Tamamen doğaçlama attığım bu tweet Türk milletinin, milli değerlerine ve hassasiyetlerine karşı vicdanını temsil eden bir sosyal deney oldu aslında. Buradan bütün devlet yetkililerimize sesleniyorum , yeni Anayasa çalışmasında bu paylaşımımı bir sosyal deney olarak kullanıp, zihninizde oluşacak kanaatlerle yola çıkın derim.

*

Neden hep aynı konuları gündemde tutuyorsunuz diyeceksiniz. Türkiye'nin gündemi artık yeni Anayasa olduğu için bazı konularda ısrarcı bir dil kullanmak zorunda olduğumu hissediyorum. Hele ki şu meşhur Terörsüz Türkiye süreci gündem iken, silahlar da yakıldı ya şimdi silahsızlanmanın yasasına sıra geleceği için... Neyse !

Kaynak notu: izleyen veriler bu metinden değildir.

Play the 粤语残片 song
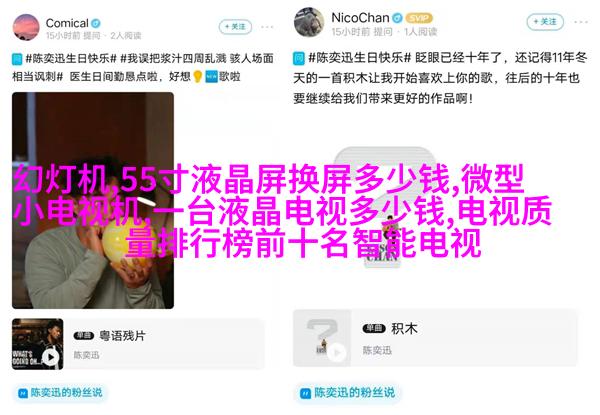Screen dimensions: 600x415 point(51,357)
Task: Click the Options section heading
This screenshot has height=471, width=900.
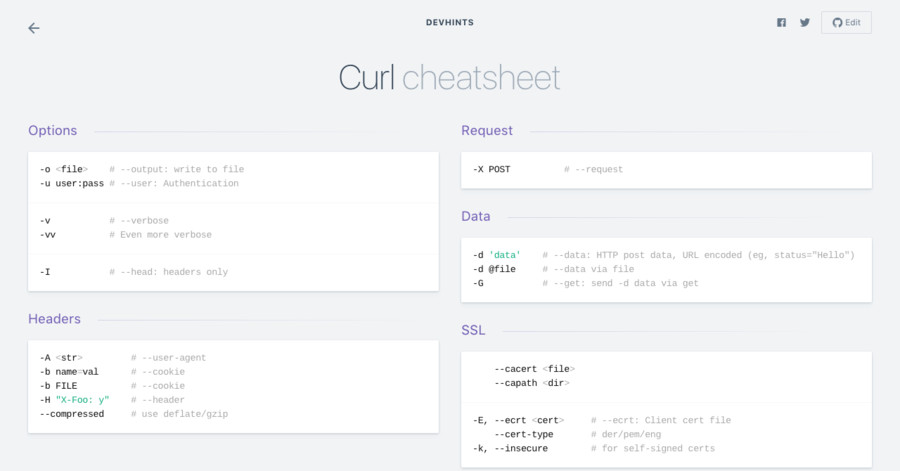Action: 52,130
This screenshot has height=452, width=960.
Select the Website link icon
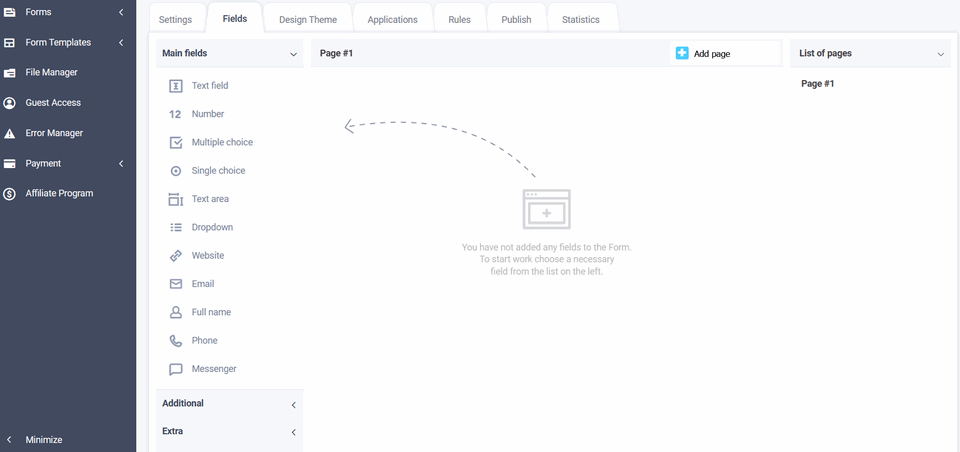click(x=176, y=256)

Nereden nasıl toparlayacağımı bilemiyorum affınıza sığınırım zihnim çok dağınık 11 Temmuz 2025'te yaşanılan PKK'nın silahları bırakma töreni yani 2. Habur rezaletindeki PKK terör örgütünün üst düzey teröristlerinin açıklamalarına baktığımızda, demokratik entegrasyon adı altında yeniden bir kimlik tanımlamasının istendiğini görmemek imkansız. İşin garip yanı da şu ki, PKK/KCK terör örgütü yaptığı her açıklamanın sonunu bebek katili Öcalan'ın özgürlüğüne, kimlik tanımlamasına ve bağımsız siyaset yapmasına bağlarken, bir kesimin ısrarla bunu görmemesi... Geçtiğimiz günlerde yayınlanan terörist Öcalan'ın video kayıtlı bildirisinde “Varlık inkârına dayalı ve ayrı devlet amaçlı PKK hareketi ve dayandığı ulusal kurtuluş savaş stratejisine son verilmiştir. Varlık tanınmış, dolayısıyla ana amaç gerçekleşmiştir." açıklamasını da yine aynı kesim tarafından görmezden gelindi. Peki neden? Neden derseniz bana kalırsa; Türklüğün tanımının Anayasa'dan kaldırılması için dört koldan düğmeye basıldı.

*

Aslında tarihten faydalanarak Türklük tanımı net bir şekilde anlatılabilirse bu tartışmalara son verilebilir. Mesela Yusuf Akçura'nın "Üç Tarz-ı Siyaset" eserinde Türklük tanımı şu şekilde yapılmıştır: "Osmanlılık; tek toprak, çok millet. Türkçülük; tek toprak, tek millet.Osmanlılık; meclis sultanını temsil ederken, Türkçülük meclis ulusunun iradesini temsil etmektedir." Bu ifade edilen tanımlamalarla Türkçülüğe etnik milliyetçilik demek doğru olmaz. Tıpkı günümüzde de olduğu gibi. Etnik kökenlere göre kimlik tanımlaması yapmak, ulus devletlerin felsefesine aykırıdır. Türk, anayasal bir kimliktir. Bu sebeple 1923'te Cumhuriyet ilan edildiğinde Türklük bir etnik kimlik olarak tanımlanmamıştır.

*

Türkiyeliyim ifadesi bile Türk'e ait toprağından olan demek iken, ısrarla Türk'ü Anayasa'dan silmeye çalışanların amaçları nedir peki? Bu soruyu yüz kere de olsa sormaya devam edeceğim. Gönül ister ki bu soruyu sormayacağımız günler yaşayalım ama işte... Türkiyeli değil Türk avukatım. Türkiyeli değil Türk köşe yazarıyım. Ne mutlu Türk'üm diyene.